Raindrops slithered over the panes. The plastic sheeting across the road sagged in places from the weight of the collected rainwater.

I could see Uncle Werner talking to the priest, who held one hand to his head to stop the rising wind from whipping off his hat. Both of them were looking down at a third person, of whom I caught only the occasional glimpse: a bent back, a cap, an elbow, a hand gripping the handle of a spade or some other implement.

The wind tore at the long mackintosh the priest wore over his cassock. At one point I saw Uncle looking the other way, perhaps to avoid the lashing rain.
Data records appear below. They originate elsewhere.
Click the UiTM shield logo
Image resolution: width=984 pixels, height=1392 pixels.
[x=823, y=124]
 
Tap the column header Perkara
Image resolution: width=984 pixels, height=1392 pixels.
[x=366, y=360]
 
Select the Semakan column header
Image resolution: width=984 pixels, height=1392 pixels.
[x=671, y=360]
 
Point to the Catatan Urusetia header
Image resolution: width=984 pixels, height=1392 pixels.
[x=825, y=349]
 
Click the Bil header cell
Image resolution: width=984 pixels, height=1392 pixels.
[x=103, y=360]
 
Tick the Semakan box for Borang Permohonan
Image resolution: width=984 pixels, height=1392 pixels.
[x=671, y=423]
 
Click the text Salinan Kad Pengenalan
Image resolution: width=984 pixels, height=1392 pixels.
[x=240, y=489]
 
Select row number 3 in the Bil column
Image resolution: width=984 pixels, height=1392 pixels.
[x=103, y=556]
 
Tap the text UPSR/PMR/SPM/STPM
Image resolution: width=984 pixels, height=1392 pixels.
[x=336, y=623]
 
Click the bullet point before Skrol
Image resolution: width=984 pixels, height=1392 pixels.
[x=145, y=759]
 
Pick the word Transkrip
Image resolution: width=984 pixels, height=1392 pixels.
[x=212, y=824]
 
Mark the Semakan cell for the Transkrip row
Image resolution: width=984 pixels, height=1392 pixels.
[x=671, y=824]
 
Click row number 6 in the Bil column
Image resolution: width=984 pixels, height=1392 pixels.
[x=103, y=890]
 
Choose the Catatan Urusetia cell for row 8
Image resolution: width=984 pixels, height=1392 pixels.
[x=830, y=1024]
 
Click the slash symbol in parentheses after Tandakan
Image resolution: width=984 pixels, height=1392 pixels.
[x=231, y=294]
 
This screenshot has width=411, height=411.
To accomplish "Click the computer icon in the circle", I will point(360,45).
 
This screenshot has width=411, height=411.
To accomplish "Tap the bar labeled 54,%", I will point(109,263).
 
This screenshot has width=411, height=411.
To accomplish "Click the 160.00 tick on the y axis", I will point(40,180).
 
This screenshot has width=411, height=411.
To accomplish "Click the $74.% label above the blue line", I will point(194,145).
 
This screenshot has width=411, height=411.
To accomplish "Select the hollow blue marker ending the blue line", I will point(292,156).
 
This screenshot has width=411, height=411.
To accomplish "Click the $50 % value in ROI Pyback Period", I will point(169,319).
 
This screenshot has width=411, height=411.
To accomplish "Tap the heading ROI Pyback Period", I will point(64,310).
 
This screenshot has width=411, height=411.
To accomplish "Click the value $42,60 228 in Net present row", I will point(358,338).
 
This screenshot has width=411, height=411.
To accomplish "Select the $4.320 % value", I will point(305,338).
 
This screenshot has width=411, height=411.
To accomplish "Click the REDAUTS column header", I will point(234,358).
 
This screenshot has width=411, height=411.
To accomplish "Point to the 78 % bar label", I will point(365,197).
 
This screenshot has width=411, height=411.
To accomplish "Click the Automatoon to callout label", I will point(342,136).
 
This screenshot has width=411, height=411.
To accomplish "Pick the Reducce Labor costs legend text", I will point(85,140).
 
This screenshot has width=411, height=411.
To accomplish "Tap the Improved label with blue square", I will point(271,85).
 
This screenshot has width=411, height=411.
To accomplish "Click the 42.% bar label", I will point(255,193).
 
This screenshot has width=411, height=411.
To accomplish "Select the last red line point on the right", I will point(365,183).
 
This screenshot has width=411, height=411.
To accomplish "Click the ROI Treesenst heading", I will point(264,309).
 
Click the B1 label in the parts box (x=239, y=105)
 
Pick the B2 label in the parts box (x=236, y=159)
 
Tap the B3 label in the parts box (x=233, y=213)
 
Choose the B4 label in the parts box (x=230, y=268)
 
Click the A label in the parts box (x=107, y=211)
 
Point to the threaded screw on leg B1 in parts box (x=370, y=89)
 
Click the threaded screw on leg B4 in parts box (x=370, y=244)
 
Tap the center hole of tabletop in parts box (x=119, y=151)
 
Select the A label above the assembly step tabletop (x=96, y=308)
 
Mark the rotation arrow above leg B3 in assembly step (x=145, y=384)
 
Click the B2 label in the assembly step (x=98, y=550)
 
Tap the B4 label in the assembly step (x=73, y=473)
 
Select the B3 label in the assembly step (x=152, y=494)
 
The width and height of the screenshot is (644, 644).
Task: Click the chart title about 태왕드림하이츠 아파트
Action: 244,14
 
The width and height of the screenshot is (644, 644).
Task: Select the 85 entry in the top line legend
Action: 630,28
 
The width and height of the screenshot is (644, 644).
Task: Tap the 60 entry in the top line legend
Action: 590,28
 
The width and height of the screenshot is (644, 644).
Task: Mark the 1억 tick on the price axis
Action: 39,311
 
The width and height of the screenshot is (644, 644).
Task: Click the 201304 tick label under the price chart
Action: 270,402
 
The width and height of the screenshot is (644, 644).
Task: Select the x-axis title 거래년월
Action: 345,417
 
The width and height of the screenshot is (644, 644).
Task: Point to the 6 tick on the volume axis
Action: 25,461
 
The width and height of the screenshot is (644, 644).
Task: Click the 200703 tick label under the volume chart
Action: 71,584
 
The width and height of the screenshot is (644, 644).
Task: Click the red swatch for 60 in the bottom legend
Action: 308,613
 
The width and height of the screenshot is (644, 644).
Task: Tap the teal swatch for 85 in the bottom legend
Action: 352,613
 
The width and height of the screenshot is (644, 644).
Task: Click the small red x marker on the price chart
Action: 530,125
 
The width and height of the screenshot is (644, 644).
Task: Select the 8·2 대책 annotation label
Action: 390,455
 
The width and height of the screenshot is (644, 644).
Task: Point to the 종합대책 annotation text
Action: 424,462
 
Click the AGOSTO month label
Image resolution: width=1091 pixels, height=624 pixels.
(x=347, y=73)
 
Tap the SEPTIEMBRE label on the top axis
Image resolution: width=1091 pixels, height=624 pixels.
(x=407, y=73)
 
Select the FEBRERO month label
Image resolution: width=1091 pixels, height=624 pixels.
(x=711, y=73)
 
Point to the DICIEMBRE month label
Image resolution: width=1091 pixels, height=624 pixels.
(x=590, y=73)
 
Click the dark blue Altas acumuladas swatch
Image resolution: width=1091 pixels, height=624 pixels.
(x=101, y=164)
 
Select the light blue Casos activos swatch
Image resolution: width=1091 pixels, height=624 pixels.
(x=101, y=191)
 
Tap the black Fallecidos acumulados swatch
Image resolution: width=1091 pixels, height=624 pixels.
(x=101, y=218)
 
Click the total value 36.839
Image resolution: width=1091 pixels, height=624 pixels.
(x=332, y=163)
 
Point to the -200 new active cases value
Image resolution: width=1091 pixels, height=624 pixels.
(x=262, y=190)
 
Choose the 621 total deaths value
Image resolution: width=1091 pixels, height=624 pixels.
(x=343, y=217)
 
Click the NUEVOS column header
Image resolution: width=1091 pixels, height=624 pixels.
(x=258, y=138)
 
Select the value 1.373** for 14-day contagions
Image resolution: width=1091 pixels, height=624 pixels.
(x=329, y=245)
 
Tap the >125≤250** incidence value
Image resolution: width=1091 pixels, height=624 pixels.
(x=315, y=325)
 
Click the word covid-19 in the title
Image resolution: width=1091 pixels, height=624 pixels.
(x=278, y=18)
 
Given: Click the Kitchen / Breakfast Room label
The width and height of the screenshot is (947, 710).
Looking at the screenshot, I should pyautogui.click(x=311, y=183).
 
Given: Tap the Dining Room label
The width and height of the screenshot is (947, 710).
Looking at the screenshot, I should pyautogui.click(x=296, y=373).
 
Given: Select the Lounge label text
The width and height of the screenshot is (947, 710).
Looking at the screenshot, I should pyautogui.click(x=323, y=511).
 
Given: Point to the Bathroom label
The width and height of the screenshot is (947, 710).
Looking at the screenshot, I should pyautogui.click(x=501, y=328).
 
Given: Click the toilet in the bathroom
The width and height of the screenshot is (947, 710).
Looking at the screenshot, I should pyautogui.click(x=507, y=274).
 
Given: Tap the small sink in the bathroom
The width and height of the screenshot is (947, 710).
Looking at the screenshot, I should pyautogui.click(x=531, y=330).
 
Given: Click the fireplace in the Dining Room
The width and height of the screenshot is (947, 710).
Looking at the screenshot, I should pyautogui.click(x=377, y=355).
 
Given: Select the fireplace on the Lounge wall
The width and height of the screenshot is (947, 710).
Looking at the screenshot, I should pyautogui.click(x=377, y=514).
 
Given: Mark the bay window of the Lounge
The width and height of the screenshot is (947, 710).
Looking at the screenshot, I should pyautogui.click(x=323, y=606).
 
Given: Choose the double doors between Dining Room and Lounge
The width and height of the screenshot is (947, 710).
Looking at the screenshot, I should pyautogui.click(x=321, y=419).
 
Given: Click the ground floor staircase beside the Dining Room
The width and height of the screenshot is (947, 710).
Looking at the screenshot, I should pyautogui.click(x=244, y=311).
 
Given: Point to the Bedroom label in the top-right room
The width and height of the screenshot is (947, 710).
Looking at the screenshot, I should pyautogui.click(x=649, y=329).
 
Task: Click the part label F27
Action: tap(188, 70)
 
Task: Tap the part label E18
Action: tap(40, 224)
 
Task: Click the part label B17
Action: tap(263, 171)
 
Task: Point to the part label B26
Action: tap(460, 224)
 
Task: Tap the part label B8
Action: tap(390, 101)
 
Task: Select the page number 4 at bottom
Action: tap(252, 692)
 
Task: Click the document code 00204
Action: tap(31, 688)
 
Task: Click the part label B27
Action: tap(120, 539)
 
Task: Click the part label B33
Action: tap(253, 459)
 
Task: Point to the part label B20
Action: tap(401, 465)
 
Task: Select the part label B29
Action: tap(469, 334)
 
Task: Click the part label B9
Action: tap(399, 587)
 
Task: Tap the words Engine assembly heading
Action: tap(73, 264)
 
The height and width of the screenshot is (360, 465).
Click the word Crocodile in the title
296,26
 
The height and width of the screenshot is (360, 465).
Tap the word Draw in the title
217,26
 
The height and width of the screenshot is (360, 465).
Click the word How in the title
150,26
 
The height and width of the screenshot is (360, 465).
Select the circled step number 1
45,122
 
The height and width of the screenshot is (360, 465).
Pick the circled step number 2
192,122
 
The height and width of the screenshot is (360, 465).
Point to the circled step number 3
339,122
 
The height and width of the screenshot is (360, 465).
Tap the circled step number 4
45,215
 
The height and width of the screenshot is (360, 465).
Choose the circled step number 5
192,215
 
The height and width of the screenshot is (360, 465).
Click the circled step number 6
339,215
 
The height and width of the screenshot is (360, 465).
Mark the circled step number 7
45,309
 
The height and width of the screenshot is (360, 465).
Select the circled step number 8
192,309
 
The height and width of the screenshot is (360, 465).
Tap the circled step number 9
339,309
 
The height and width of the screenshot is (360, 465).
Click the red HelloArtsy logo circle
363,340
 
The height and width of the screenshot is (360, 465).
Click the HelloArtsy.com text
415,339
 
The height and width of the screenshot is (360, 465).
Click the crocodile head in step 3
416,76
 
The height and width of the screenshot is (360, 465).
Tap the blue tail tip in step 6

He gazed out over the churchyard stretching out before him like a cratered, lunar landscape, which looked as if some giant marmot or mole had been burrowing into the ground to excavate a series of tunnels.

The priest nodded in response to something Uncle said. The third figure drew himself upright. I recognised him as a local man who was employed by the public works department. He stood with muddied hands beside Uncle and the priest, all three of them with their heads down, staring at something at their feet. Then the workman bent over again. The priest turned to Uncle Werner and spoke a few words.